Summary
John Maynard Keynes marked a hugely important turning point in the history of Economics. For the first time, Economics had become positive, allowing for differences of opinion. This brought about a chasm in economic thinking: differences of opinion could bring about real differences in the lives of many.This school of economic thought, which focuses on macroeconomics, is mainly based on interpretations of John Maynard Keynes’ most important book, the “General Theory of Employment, Interest and Money”, 1936.
Keynes’ main thesis was that unemployment during the Great Depressionwas the result of a decreasing demand, and that the solution was to revive the economic system through public investment. A Keynesian policy would be one that promotes, for example, public works such as building dams or highways.

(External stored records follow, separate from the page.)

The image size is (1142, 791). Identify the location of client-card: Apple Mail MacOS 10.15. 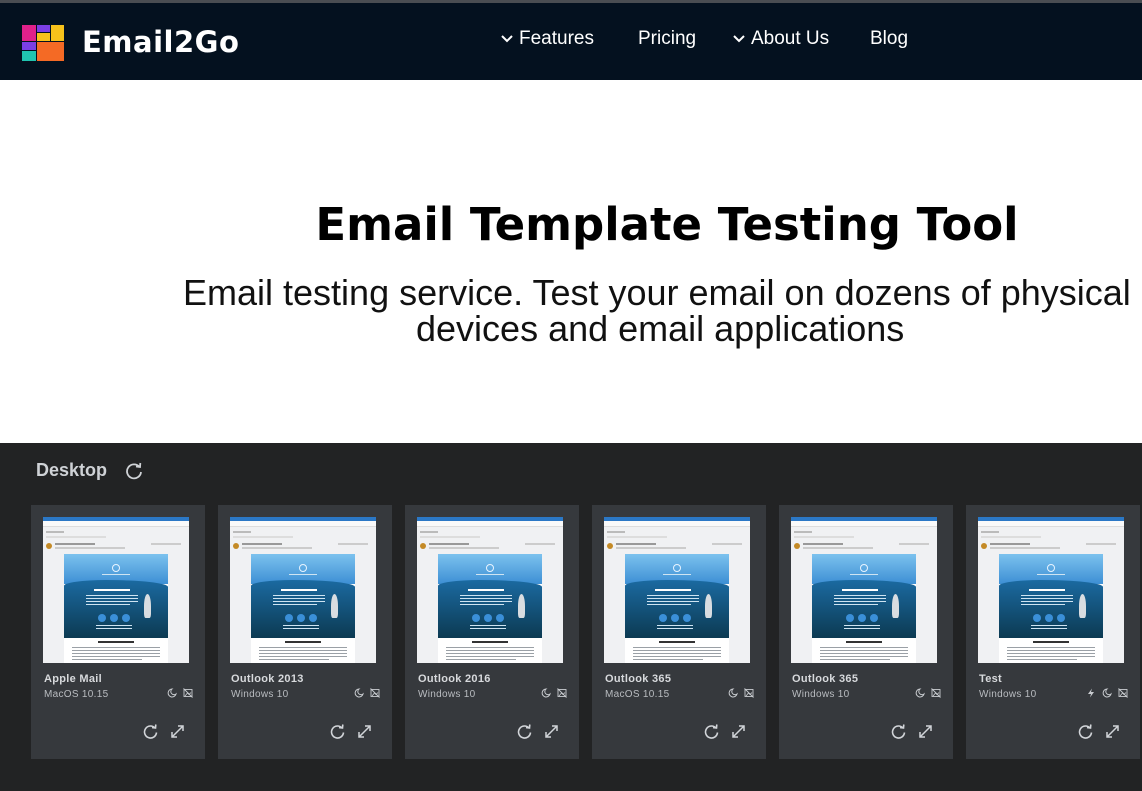
(118, 632).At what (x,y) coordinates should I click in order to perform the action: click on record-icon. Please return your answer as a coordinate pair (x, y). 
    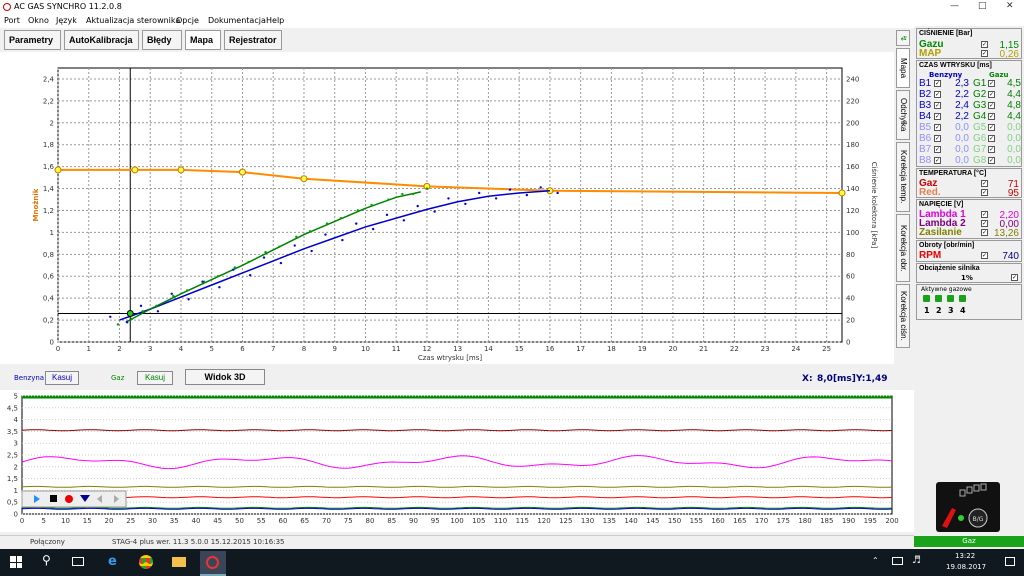
    Looking at the image, I should click on (69, 499).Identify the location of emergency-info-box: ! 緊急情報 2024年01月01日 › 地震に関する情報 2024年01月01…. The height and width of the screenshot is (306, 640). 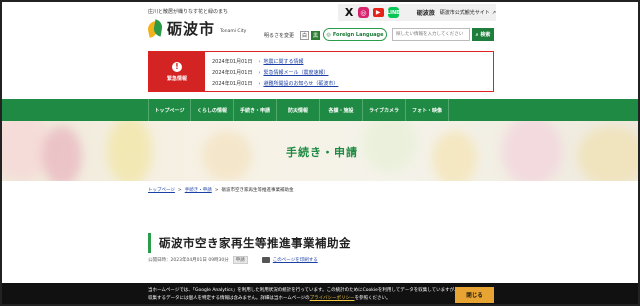
(321, 72).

Supporters of Keynesianism, or Keynesian economics, believe that although businesses and private sector entities working on a liberal environment function in an efficient way, sometimes market failures may appear. For this, they support a certain degree of implication by the public sector in order to prevent these failures and restore the economy if they appear, through fiscal and monetary policies. However, they will give more credit to the former, the latter being more supported by Monetarists.
Keynesianism was the main economic doctrine from 1936 until the advent of Monetarism, with which it coexisted until the stagflation of the seventies.
Joan Robinson, Nicholas Kaldor and John R. Hicks, are just some of the great disciples of Keynes, and therefore Keynesian economists, mainly from the Cambridge School in its not neoclassical meaning, to name a few.